ПИСЬМЕННОЕ ЗАДАНИЕ: Продолжите рассуждение о климатическом кризисе и Клодетт Колвин, начав сразу после его последнего предложения.

ФРАГМЕНТ СТРАНИЦЫ:
►

Мало того, что из глобального кризиса не получается темы, на которую говорить просто, из него не получается темы, говорить на которую выгодно. Она не способна ни убедить нас, ни даже заинтересовать. Главные основополагающие цели гражданской активности и искусства – захватывать и преобразовывать, вот почему изменение климата в качестве тематики показывает такие низкие результаты в обеих сферах. Показательно, что судьба нашей планеты занимает в литературе даже меньшее место, чем в общем культурном дискурсе, несмотря на то что большинство писателей считают себя особенно чувствительными к мирским истинам, не снискавшим широкого распространения. Возможно, причина кроется в том, что писатели также особенно чувствительны к выбору «цепляющего» материала. Повествования, извека существовавшие в нашей культуре – народные сказания, религиозная литература, мифы, определенные исторические события, – отличаются сюжетным единообразием, описывают захватывающую борьбу между злодеями и героями и завершаются моралью. Поэтому инстинкт диктует нам представлять изменение климата – если представлять вообще – в качестве захватывающего, апокалиптического события в будущем (а не разнообразного по проявлениям, постепенного процесса, растянутого во времени), а промышленность по добыче природного топлива – в качестве деструктивного начала (а не одной из нескольких сил, требующих нашего внимания). Описать глобальный кризис – абстрактный и разнородный, медлительный, не имеющий знаковых фигур и вех – одновременно и правдиво, и увлекательно кажется невозможным.
Клодетт Колвин[31] была первой женщиной, арестованной за отказ пересесть на другое место в автобусе в Монтгомери. До выхода на сцену Розы Паркс, чье имя знакомо большинству из нас, оставалось еще девять месяцев. И когда настал ее черед противостоять автобусной сегрегации, она вовсе не была, как рассказывают, просто усталой швеей, возвращавшейся домой после долгого рабочего дня. Она была активисткой движения за гражданские права (секретарем местного отделения Национальной ассоциации содействия прогрессу цветного населения), посещала семинары по социальной справедливости, обедала с влиятельными юристами и участвовала в разработке стратегических планов движения. Розе Паркс было сорок два года, она была замужем и принадлежала к уважаемой семье. Клодетт Колвин было пятнадцать, она была из бедной семьи и беременна от женатого мужчины намного старше себя. Лидеры движения за гражданские права – в том числе и сама Роза Паркс – считали биографию Колвин слишком неподходящей, а ее саму слишком ненадежной для того, чтобы стать героиней крепнущего движения. Из нее не получалось удачного материала.

◄

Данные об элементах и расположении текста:
►

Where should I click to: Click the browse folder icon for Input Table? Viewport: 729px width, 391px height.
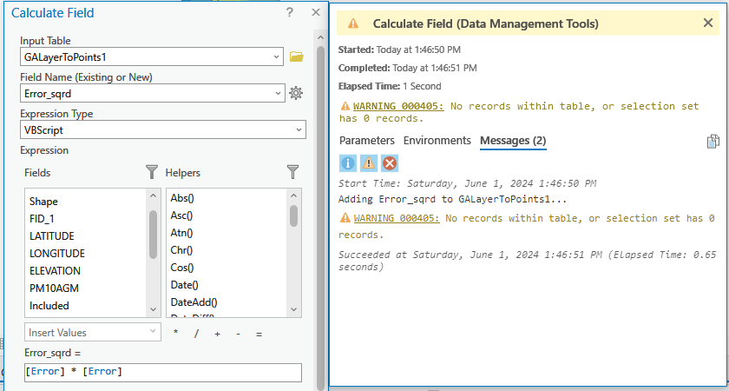tap(296, 56)
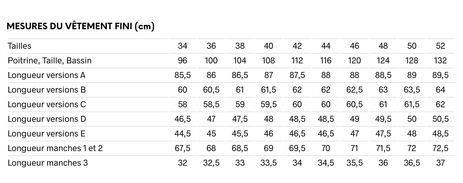Click the 'Longueur versions B' row label
The image size is (463, 183).
tap(47, 90)
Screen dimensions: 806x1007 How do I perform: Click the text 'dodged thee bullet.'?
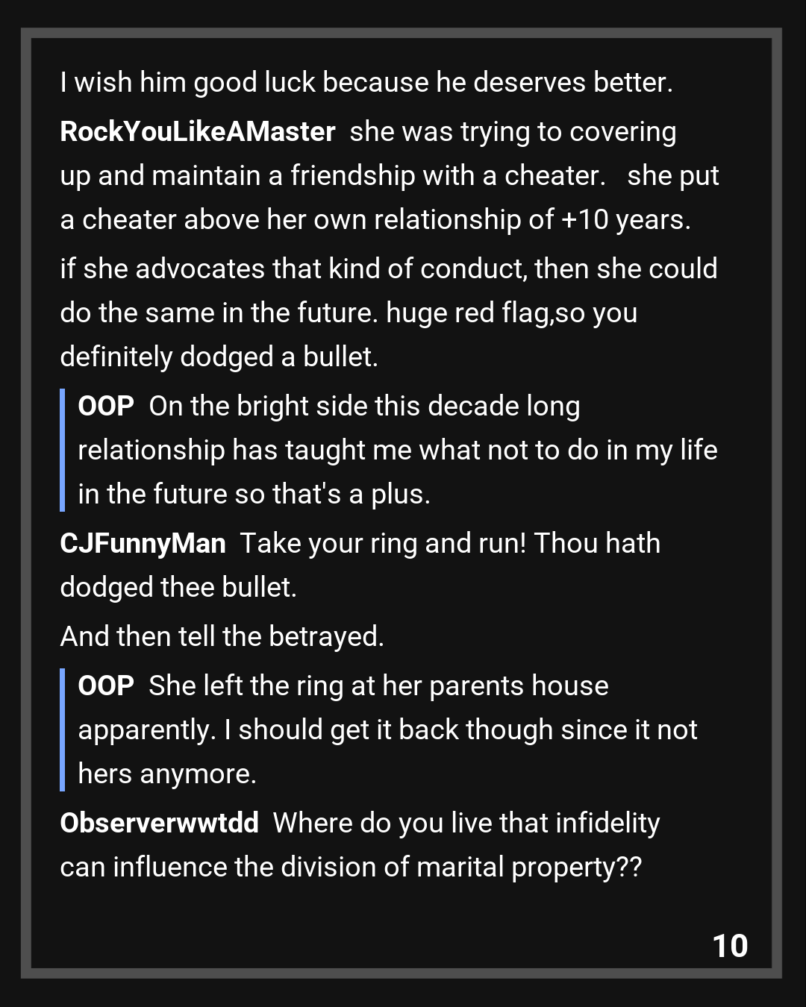tap(178, 587)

◄

РЕЗУЛЬТАТ ЗАДАНИЯ:
Что, если бы Иисуса Христа не распяли, а утопили в ванне – распространилось ли бы тогда христианство? Будь Анна Франк мужчиной средних лет, который прятался за посудным шкафом, а не девочкой незабываемой красоты, прятавшейся за книжным, – снискал бы ее дневник такое же читательское признание? До какой степени на ход истории повлияли цилиндр Линкольна, набедренная повязка Ганди, усы Гитлера, ухо Ван Гога, каденции Мартина Лютера Кинга, факт того, что башни-близнецы оказались двумя самыми легко разрушаемыми зданиями на планете?
Случай Розы Паркс одновременно и подлинный исторический эпизод, и небылица, созданная для того, чтобы войти в историю. Как и все канонические фотографии[32] – солдат, поднимающих флаг над Иводзимой, целующейся пары с «Поцелуя у здания муниципалитета» Робера Дуано и лондонского молочника, шагающего по обломкам разрушенных бомбежками зданий, фотография Розы Паркс[33] в автобусе была постановочной. Позади нее сидит сочувствующий ей журналист, а не разъяренный сторонник расовой сегрегации. И, как она сама впоследствии признавала[34], на самом деле все было вовсе не так просто – не так запоминаемо, – как в «уставшей женщине велели пересесть из передней части автобуса в заднюю». Но, понимая важность интерпретации, она сделала достоянием публики самую вдохновляющую версию событий. Паркс проявила мужество, став героиней своего материала, и героизм, став одним из его авторов.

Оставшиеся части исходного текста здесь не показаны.